> **PROBLEM TO WORK ON**
Reproduce word for word every line from the start of the entries through the line containing "Click the Checkout", inclusive.

--- START DATA FOR THIS EXERCISE ---

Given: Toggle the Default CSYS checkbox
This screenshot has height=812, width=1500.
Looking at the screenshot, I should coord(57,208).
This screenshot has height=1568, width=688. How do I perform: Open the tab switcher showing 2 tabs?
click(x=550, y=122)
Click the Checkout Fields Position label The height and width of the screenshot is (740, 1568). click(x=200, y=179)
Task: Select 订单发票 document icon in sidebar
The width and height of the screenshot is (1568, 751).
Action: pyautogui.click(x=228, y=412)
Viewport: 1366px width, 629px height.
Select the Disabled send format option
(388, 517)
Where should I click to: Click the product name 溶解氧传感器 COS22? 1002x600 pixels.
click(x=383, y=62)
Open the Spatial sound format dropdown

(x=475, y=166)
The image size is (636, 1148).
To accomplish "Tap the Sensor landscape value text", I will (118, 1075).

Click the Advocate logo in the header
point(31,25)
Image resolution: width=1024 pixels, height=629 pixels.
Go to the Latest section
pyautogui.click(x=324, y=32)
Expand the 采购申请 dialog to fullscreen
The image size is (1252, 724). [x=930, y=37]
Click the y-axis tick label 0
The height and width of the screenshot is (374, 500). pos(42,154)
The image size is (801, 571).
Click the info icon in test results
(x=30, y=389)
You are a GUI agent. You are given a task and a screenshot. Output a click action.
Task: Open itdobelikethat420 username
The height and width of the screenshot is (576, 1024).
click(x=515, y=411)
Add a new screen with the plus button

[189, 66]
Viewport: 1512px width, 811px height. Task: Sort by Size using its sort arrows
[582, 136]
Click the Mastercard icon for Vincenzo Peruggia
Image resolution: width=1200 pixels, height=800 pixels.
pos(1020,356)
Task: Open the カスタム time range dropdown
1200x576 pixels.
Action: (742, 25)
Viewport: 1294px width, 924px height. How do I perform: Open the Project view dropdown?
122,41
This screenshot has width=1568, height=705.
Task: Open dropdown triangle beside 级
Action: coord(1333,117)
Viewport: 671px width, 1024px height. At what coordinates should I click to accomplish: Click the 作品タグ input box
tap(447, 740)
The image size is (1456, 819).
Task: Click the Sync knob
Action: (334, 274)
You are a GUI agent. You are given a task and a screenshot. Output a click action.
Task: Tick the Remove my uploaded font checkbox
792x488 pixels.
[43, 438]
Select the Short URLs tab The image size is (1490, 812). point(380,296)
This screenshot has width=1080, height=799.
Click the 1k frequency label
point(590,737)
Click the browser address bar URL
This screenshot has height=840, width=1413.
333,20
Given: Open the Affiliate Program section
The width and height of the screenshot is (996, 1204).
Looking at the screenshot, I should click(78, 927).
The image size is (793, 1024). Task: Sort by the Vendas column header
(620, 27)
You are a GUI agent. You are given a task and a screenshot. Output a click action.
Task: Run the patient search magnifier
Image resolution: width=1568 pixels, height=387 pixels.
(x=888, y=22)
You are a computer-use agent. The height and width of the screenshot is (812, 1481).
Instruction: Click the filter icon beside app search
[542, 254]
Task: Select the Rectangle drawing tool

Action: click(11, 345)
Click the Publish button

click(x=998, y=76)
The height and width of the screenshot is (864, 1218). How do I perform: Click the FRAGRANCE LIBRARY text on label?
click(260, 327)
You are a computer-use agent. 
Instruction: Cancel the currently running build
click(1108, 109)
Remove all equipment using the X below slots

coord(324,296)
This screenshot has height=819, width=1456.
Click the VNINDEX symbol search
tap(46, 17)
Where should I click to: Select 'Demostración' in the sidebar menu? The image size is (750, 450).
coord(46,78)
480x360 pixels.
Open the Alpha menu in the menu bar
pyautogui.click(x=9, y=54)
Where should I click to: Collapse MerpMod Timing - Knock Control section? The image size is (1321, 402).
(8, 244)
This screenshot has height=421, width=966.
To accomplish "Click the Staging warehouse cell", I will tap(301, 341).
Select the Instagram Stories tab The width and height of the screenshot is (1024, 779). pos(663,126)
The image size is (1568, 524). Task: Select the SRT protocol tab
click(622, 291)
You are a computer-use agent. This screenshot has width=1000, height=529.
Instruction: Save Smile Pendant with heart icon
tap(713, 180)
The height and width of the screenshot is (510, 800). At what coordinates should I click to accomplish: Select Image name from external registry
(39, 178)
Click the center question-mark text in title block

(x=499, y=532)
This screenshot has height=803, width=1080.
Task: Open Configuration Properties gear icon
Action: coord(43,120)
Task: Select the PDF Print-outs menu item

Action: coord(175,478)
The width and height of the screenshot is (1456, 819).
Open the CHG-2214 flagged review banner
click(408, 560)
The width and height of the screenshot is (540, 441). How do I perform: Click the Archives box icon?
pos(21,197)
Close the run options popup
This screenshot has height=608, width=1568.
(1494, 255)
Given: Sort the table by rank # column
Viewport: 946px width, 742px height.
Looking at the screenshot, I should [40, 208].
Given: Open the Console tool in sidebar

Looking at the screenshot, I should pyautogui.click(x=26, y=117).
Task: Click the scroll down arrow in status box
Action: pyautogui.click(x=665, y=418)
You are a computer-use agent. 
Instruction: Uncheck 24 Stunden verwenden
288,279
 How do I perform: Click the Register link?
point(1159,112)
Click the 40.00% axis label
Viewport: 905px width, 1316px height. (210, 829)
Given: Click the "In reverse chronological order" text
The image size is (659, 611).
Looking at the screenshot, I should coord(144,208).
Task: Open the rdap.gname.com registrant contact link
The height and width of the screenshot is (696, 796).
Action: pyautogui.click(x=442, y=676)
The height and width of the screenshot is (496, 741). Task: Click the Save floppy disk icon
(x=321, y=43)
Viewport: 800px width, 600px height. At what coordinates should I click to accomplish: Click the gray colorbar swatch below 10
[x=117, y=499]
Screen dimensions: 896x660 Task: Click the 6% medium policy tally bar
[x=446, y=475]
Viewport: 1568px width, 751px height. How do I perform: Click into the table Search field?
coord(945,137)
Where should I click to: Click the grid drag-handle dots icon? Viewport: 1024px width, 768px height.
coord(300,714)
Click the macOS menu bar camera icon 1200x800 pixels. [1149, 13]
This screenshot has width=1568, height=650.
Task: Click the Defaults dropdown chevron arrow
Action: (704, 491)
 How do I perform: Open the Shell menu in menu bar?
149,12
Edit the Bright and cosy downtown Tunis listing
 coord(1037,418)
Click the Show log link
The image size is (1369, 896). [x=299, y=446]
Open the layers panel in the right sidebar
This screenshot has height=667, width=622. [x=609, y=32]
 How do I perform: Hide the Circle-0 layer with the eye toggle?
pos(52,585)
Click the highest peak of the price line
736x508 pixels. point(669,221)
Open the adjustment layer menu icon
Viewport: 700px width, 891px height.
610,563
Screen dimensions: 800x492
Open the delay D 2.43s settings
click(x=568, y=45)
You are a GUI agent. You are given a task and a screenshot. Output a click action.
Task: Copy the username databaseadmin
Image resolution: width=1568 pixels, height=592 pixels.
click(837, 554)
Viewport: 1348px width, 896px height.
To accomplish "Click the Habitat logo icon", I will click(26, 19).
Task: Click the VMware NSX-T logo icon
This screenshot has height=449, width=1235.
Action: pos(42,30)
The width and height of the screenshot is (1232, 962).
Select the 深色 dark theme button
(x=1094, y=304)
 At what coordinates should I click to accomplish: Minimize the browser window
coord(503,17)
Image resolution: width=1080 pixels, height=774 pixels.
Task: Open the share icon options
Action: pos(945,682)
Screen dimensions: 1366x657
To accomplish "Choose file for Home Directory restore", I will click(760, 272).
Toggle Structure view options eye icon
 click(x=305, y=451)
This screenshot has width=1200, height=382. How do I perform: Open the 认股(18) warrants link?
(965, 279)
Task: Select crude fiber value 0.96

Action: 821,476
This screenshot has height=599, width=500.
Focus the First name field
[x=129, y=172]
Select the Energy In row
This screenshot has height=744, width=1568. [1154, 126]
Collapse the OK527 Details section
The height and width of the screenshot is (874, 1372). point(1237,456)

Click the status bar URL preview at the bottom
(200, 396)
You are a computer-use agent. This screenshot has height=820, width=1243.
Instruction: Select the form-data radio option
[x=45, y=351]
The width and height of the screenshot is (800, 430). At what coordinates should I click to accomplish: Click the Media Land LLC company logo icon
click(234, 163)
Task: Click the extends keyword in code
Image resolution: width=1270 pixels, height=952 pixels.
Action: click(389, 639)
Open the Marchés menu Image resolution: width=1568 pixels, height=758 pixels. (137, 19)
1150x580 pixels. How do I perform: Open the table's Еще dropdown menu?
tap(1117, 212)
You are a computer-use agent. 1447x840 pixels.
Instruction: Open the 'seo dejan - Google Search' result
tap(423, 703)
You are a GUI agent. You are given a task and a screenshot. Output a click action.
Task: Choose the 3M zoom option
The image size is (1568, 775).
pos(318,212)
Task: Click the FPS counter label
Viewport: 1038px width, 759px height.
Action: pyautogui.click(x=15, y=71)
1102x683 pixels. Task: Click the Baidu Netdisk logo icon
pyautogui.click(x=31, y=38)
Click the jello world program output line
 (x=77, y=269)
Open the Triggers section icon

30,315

--- END DATA FOR THIS EXERCISE ---

> **TASK RESPONSE**
Given: Toggle the Default CSYS checkbox
This screenshot has height=812, width=1500.
Looking at the screenshot, I should coord(57,208).
This screenshot has height=1568, width=688. How do I perform: Open the tab switcher showing 2 tabs?
click(x=550, y=122)
Click the Checkout Fields Position label The height and width of the screenshot is (740, 1568). click(x=200, y=179)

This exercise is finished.